In Bijlage A-Programma van Eisen is in paragraaf 2.4 “Gunningcalculatie” onder meer vermeld:
“2.4.1 Inleiding
Deze paragraaf beschrijft de gunningcalculatie. De gunningcalculatie in deze aanbesteding is zodanig dat een inschrijving op de criteria prijs, energetische efficiëntie en duurzaamheid van het transport punten worden toegekend. De door een inschrijver aangeboden verwerkingsprijs mag niet meer bedragen dan EUR 55 per ton. Dit is het prijsplafond dat de Aanbestedende Dienst hanteert.
Gunningpunten prijs (max 55)
+ Gunningpunten energetisch rendement
+ Gunningpunten duurzaamheid-transport
+Gunningpunten nascheiding
= Gunningpunten totaal
De Inschrijving met het laagste aantal punten wordt als de economisch meest voordelige inschrijving aangemerkt.(…) ”
2.6.
Onder paragraaf 2.4.2 “Totale prijs” van Bijlage A-Programma van Eisen is onder meer vermeld:
“(…) Voor het criterium prijs worden de volgende wijze gunningspunten toegekend:
• De Inschrijver krijgt één (1) gunningspunt voor elke euro ton verwerkingstarief. (…)
2.7.
In paragraaf 2.4.5. “Voor- en nascheiding van componenten uit het huishoudelijk afval" is onder meer aangegeven:
“De Aanbestedende Dienst streeft er naar om zoveel mogelijk materiaal her te gebruiken en wil daarom ook inschrijvers stimuleren om nascheiding met het oog op materiaalgebruik in te zetten.

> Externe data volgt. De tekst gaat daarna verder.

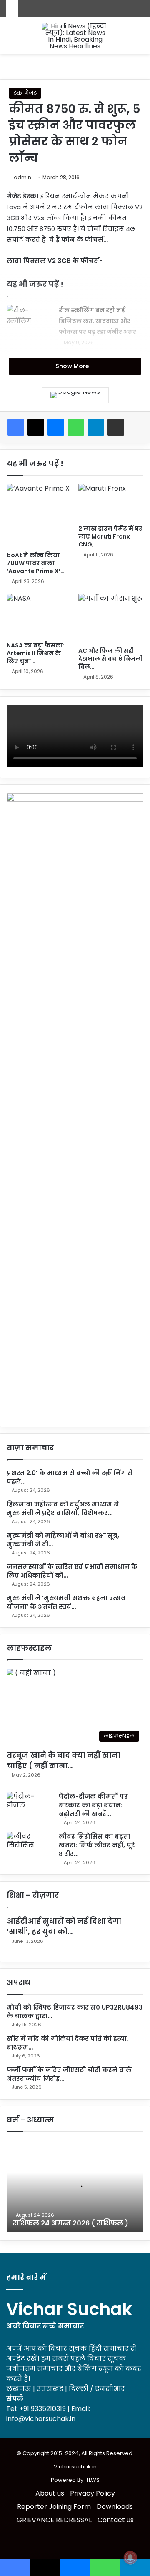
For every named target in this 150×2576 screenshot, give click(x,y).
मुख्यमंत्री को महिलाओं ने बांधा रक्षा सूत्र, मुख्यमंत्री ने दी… (63, 1540)
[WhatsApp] (76, 427)
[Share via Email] (116, 427)
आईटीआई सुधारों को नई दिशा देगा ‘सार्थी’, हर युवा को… (64, 1926)
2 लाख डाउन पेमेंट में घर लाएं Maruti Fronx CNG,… (110, 536)
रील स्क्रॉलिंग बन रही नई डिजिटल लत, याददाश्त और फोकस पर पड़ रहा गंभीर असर (97, 321)
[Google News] (75, 395)
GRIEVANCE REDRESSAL (54, 2520)
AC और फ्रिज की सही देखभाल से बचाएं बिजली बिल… (110, 659)
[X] (36, 427)
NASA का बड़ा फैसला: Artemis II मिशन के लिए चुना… (36, 653)
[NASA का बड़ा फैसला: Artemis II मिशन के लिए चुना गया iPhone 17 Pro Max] (39, 615)
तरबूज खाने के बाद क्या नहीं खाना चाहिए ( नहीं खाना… (63, 1760)
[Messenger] (56, 427)
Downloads (115, 2506)
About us (49, 2493)
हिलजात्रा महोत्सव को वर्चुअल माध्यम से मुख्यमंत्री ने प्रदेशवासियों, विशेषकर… (63, 1508)
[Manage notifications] (130, 2557)
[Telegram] (96, 427)
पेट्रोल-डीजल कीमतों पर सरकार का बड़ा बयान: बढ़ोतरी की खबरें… (93, 1805)
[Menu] (139, 38)
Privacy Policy (92, 2493)
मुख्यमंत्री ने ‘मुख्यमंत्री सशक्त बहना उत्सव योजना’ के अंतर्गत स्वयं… (66, 1602)
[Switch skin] (10, 38)
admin (22, 177)
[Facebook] (16, 427)
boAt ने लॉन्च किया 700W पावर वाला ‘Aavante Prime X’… (36, 563)
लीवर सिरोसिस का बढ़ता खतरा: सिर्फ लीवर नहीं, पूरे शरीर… (97, 1845)
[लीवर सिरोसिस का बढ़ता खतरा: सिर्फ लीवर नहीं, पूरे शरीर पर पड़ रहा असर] (29, 1847)
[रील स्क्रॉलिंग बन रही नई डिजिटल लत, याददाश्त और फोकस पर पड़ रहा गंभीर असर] (29, 320)
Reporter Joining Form (54, 2506)
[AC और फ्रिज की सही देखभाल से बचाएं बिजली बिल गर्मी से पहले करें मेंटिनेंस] (110, 618)
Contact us (116, 2520)
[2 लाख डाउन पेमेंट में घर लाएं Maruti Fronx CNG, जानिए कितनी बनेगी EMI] (110, 502)
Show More (72, 366)
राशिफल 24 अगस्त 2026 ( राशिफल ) (70, 2223)
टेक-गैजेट (25, 93)
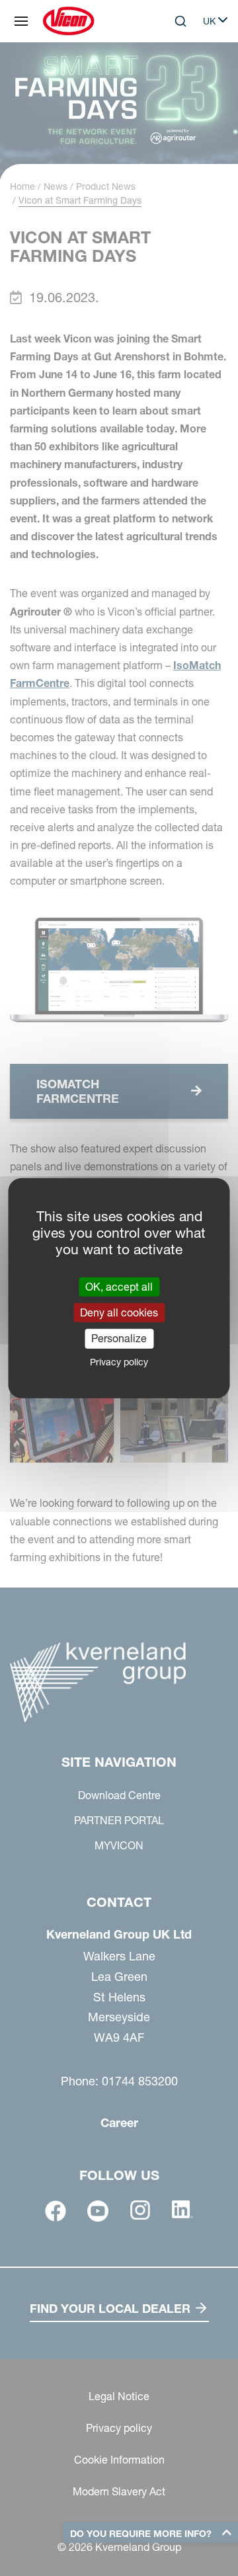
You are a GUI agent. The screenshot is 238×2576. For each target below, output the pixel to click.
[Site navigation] (21, 21)
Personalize (119, 1338)
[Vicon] (68, 21)
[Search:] (171, 75)
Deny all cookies (119, 1312)
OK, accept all (119, 1286)
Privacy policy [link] (119, 1361)
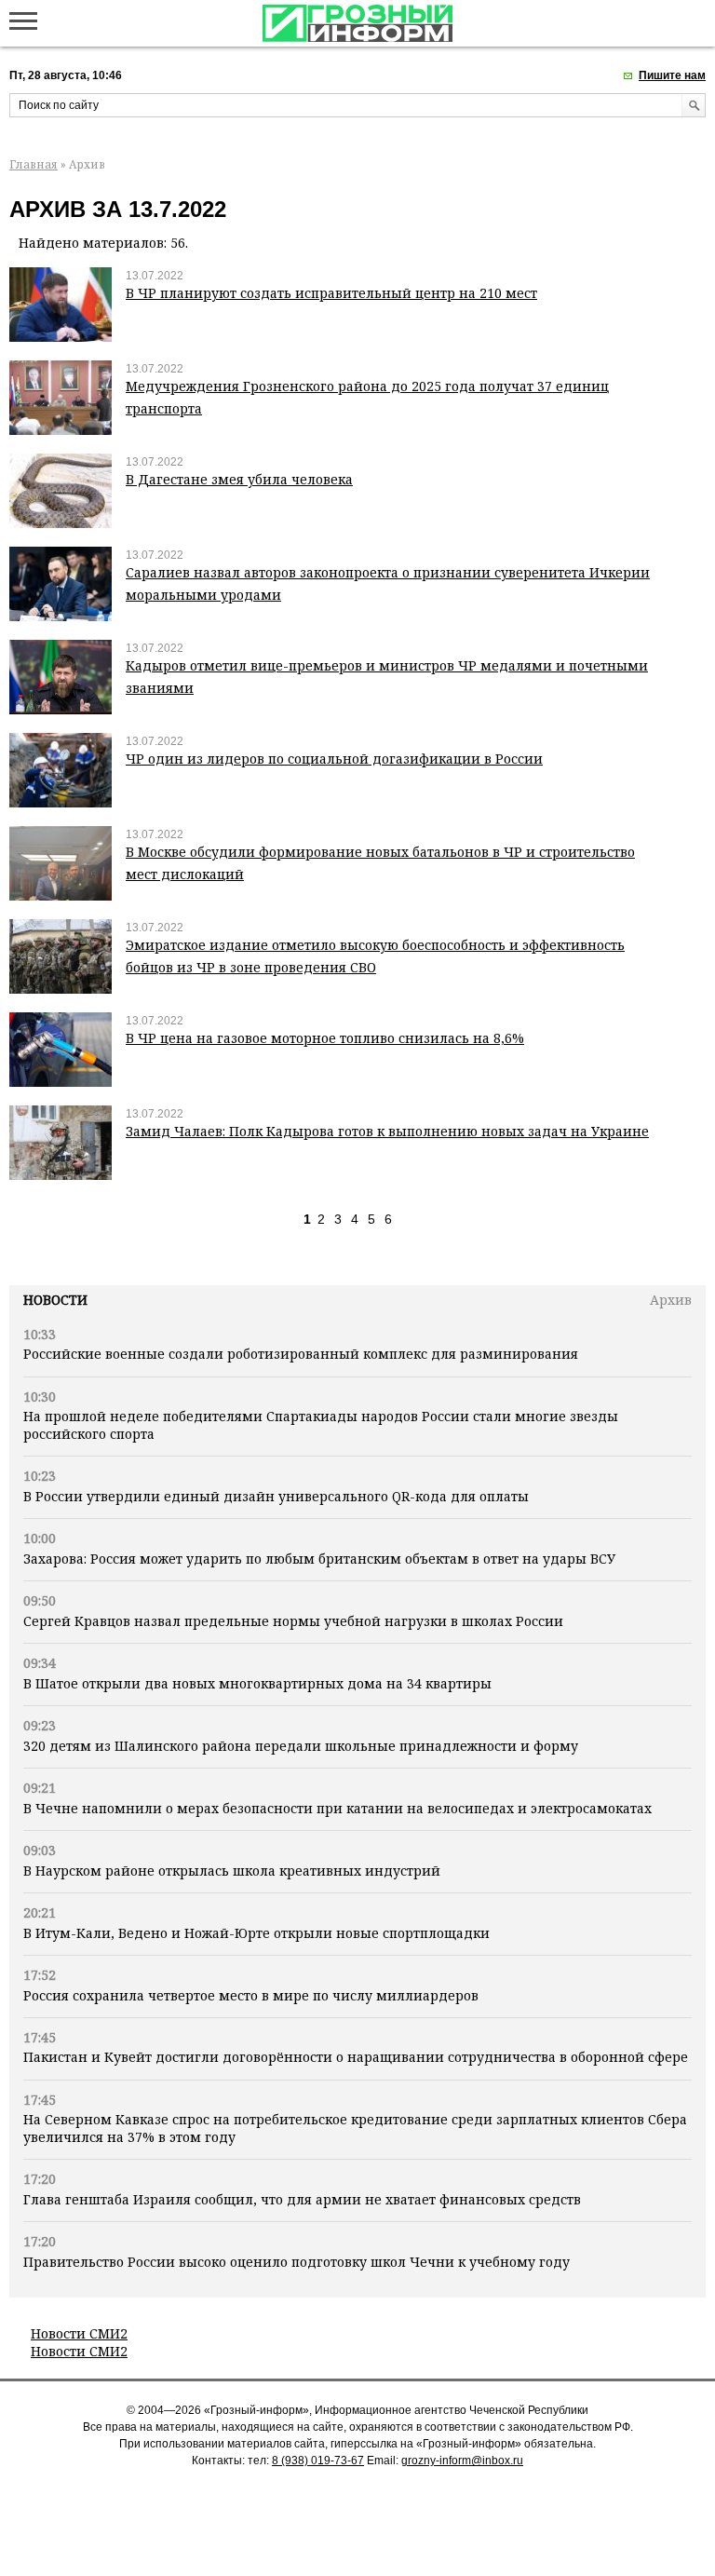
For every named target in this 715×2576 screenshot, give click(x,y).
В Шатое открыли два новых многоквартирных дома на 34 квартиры (257, 1683)
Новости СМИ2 (79, 2333)
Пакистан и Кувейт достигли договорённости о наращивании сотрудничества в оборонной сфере (355, 2057)
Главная (33, 164)
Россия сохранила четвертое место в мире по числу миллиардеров (251, 1995)
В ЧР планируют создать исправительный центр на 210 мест (331, 293)
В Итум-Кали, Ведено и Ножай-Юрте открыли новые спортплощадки (256, 1933)
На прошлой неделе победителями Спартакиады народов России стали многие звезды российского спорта (320, 1424)
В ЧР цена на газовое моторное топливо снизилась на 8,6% (325, 1038)
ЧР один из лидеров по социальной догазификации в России (334, 758)
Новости (55, 1299)
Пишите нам (672, 75)
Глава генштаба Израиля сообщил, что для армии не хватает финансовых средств (302, 2199)
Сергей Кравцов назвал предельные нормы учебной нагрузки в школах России (293, 1621)
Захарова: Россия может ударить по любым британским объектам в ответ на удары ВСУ (319, 1558)
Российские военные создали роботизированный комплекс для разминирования (300, 1354)
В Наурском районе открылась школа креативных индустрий (231, 1870)
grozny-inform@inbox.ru (462, 2460)
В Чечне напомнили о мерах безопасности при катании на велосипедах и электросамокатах (337, 1808)
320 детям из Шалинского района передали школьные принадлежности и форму (300, 1746)
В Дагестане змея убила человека (239, 479)
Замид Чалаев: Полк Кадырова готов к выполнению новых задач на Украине (387, 1131)
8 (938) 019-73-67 (318, 2460)
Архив (671, 1299)
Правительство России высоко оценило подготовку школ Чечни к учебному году (296, 2262)
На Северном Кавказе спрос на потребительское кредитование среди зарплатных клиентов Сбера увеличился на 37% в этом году (355, 2127)
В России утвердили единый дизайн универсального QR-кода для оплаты (276, 1496)
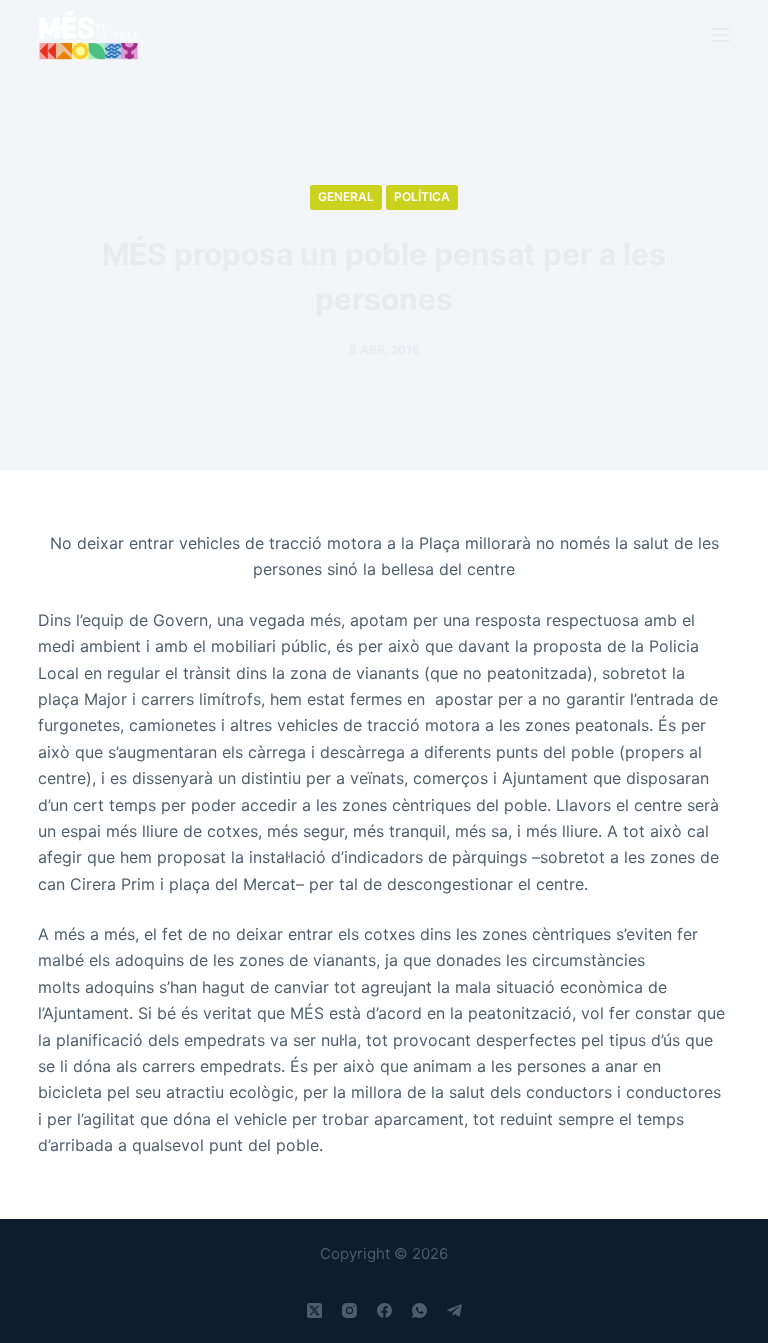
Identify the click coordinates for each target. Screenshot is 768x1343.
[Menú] (721, 35)
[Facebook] (384, 1310)
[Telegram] (454, 1310)
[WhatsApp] (419, 1310)
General (346, 196)
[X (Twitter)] (314, 1310)
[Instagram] (349, 1310)
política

Omdat de Aanbestedende Dienst geen garantie geeft met betrekking tot de afvalhoeveelheid en samenstelling, en ook moeilijk te controleren is welke materialen van de door de Aanbestedende Dienst afvalstoffen daadwerkelijk gescheiden wordt, heeft de Aanbestedende Dienst voor een pragmatische oplossing gekozen om nascheiding in de gunningscriteria te betrekken.
Gunningspunten onderdeel nascheiding
Na te scheiden materiaal stroom Wel scheiding Geen scheiding
Kunststof en andere 0 2
consumentenverpakkingen
(levering volgens Nedvang protocol)
Ferroschroot (voor verbranding) 0 1
Ferroschroot en non-ferroschroot 0 2
(na verbranding)
Er worden dus 0, 1 of 2 punten toegekend. Voor metalen en kunststoffen (en andere consumenten verpakkingen) komt de inschrijver voor 0 punten in aanmerking indien er een significante hoeveelheid van de betreffende afvalstroom voor verbranding wordt gescheiden.(…)”.
2.8.
Het Afvalfonds keert een zogenaamde ‘nascheidingsvergoeding’ uit aan gemeenten die aan nascheiding doen.
De gemeenten keren in de regel deze vergoeding uit aan de afvalverwerker die voor haar het afval, met nascheiding van kunststof en andere consumentenverpakkingen, verwerkt.
2.9.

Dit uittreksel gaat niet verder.